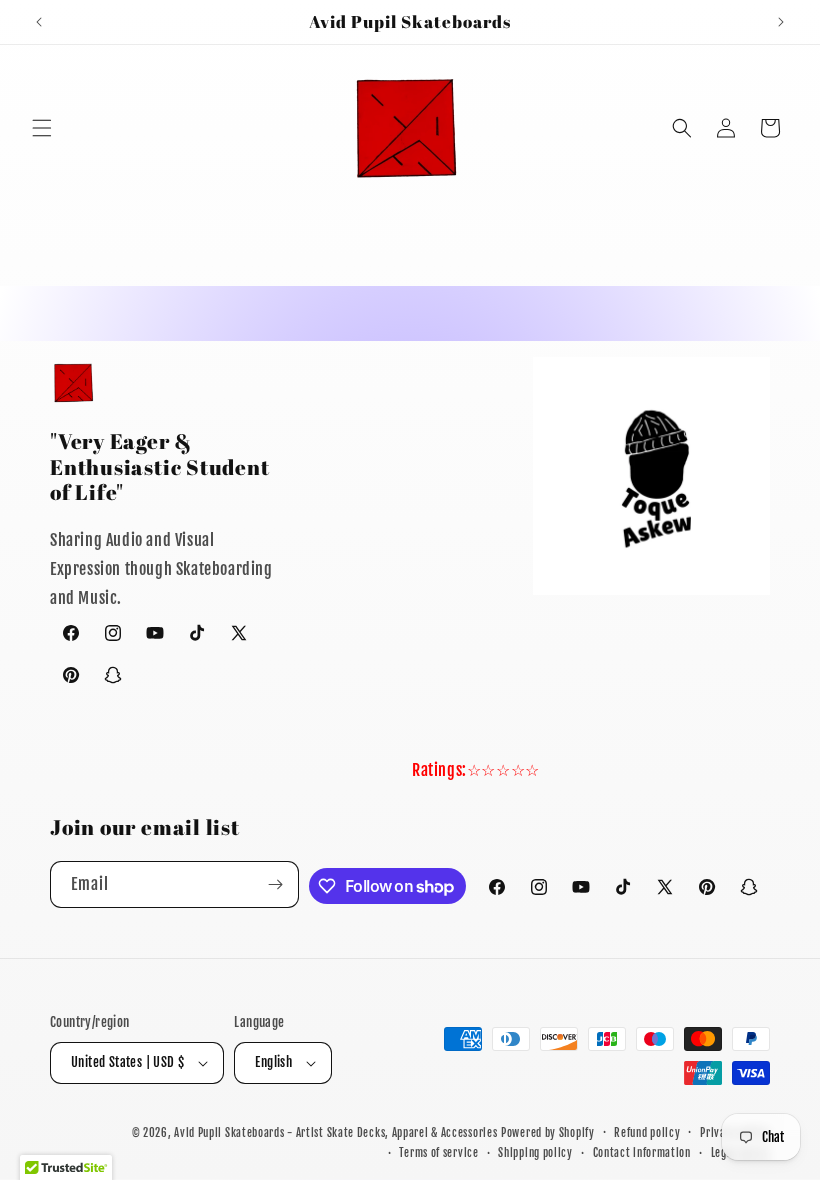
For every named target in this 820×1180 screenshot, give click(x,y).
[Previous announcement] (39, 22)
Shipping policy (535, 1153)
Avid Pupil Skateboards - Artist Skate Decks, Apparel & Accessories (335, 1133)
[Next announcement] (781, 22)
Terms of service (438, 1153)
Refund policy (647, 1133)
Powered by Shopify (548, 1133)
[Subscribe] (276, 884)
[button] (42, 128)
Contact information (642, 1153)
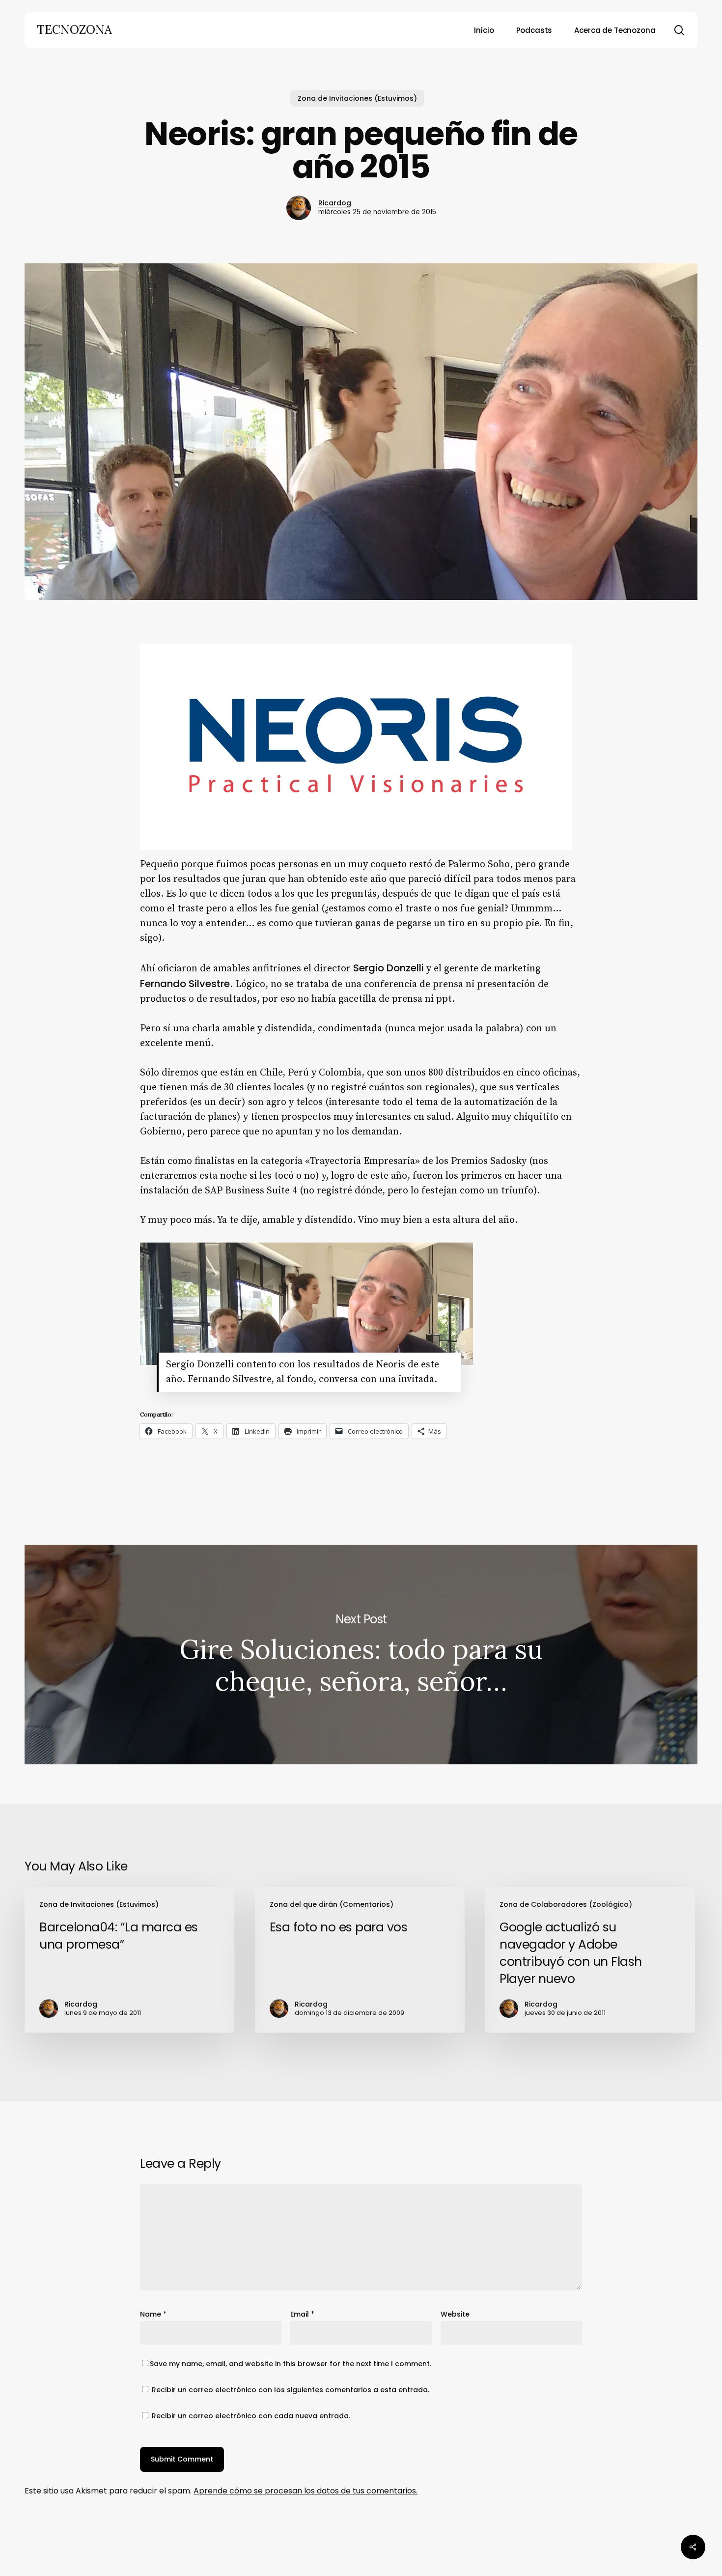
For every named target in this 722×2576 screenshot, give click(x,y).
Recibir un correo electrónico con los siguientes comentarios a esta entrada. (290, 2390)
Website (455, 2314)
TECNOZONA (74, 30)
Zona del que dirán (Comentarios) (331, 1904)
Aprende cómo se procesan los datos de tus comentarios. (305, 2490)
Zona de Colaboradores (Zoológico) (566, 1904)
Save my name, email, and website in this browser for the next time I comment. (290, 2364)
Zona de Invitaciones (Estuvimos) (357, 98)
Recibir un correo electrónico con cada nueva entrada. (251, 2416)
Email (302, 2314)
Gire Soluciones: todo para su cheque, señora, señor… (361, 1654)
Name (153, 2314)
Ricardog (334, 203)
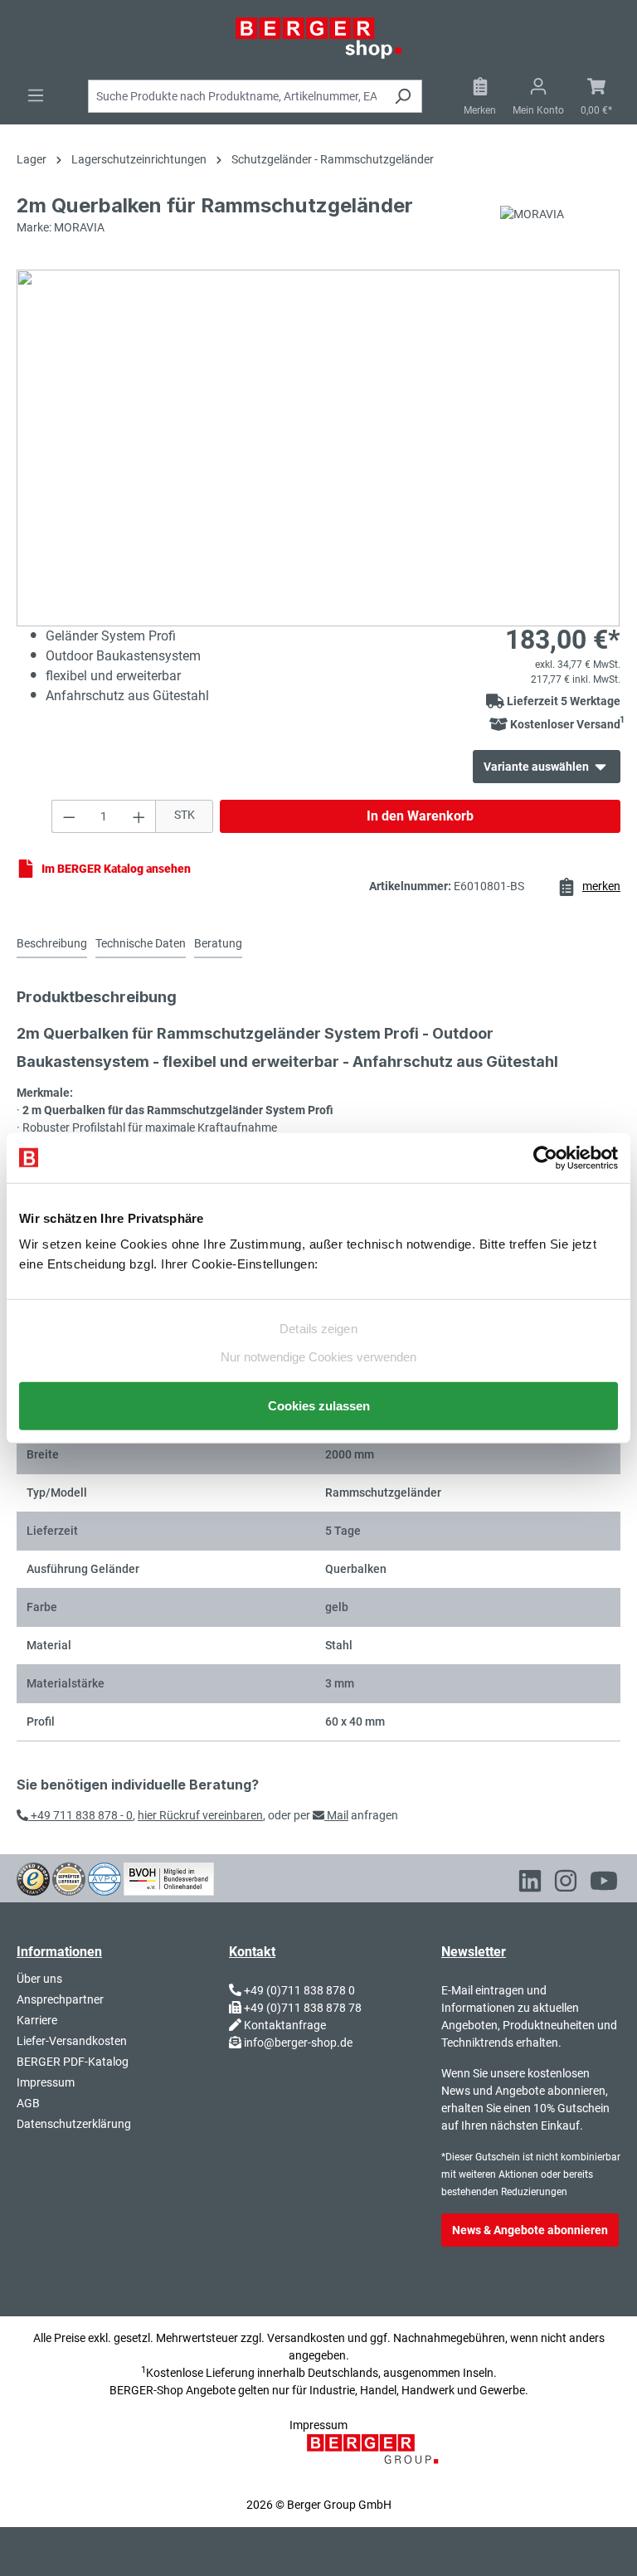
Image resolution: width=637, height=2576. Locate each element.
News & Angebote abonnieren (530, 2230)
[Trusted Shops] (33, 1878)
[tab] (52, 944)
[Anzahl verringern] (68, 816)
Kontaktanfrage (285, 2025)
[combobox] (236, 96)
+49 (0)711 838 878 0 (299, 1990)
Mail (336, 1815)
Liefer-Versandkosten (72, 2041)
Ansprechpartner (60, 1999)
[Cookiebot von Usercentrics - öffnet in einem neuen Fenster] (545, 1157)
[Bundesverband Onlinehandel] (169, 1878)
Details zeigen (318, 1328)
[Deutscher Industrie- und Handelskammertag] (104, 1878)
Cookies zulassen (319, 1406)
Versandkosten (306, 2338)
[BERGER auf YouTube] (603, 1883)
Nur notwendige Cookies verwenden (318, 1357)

### Task prompt
In the copy, include every record exactly and no pictures.

### Expected answer
For every named target in this 820×1180 screenshot, give click(x,y).
[Previous announcement] (39, 22)
Shipping policy (535, 1153)
Avid Pupil Skateboards - Artist Skate Decks, Apparel & Accessories (335, 1133)
[Next announcement] (781, 22)
Terms of service (438, 1153)
Refund policy (647, 1133)
Powered by Shopify (548, 1133)
[Subscribe] (276, 884)
[button] (42, 128)
Contact information (642, 1153)
For every named target in this 722×2576 screenshot, give click(x,y).
Recibir un correo electrónico con los siguientes comentarios a esta entrada. (290, 2390)
Website (455, 2314)
TECNOZONA (74, 30)
Zona del que dirán (Comentarios) (331, 1904)
Aprende cómo se procesan los datos de tus comentarios. (305, 2490)
Zona de Colaboradores (Zoológico) (566, 1904)
Save my name, email, and website in this browser for the next time I comment. (290, 2364)
Zona de Invitaciones (Estuvimos) (357, 98)
Recibir un correo electrónico con cada nueva entrada. (251, 2416)
Email (302, 2314)
Gire Soluciones: todo para su cheque, señora, señor… (361, 1654)
Name (153, 2314)
Ricardog (334, 203)
Image resolution: width=637, height=2576. Locate each element.
News & Angebote abonnieren (530, 2230)
[Trusted Shops] (33, 1878)
[tab] (52, 944)
[Anzahl verringern] (68, 816)
Kontaktanfrage (285, 2025)
[combobox] (236, 96)
+49 (0)711 838 878 0 (299, 1990)
Mail (336, 1815)
Liefer-Versandkosten (72, 2041)
Ansprechpartner (60, 1999)
[Cookiebot von Usercentrics - öffnet in einem neuen Fenster] (545, 1157)
[Bundesverband Onlinehandel] (169, 1878)
Details zeigen (318, 1328)
[Deutscher Industrie- und Handelskammertag] (104, 1878)
Cookies zulassen (319, 1406)
Versandkosten (306, 2338)
[BERGER auf YouTube] (603, 1883)
Nur notwendige Cookies verwenden (318, 1357)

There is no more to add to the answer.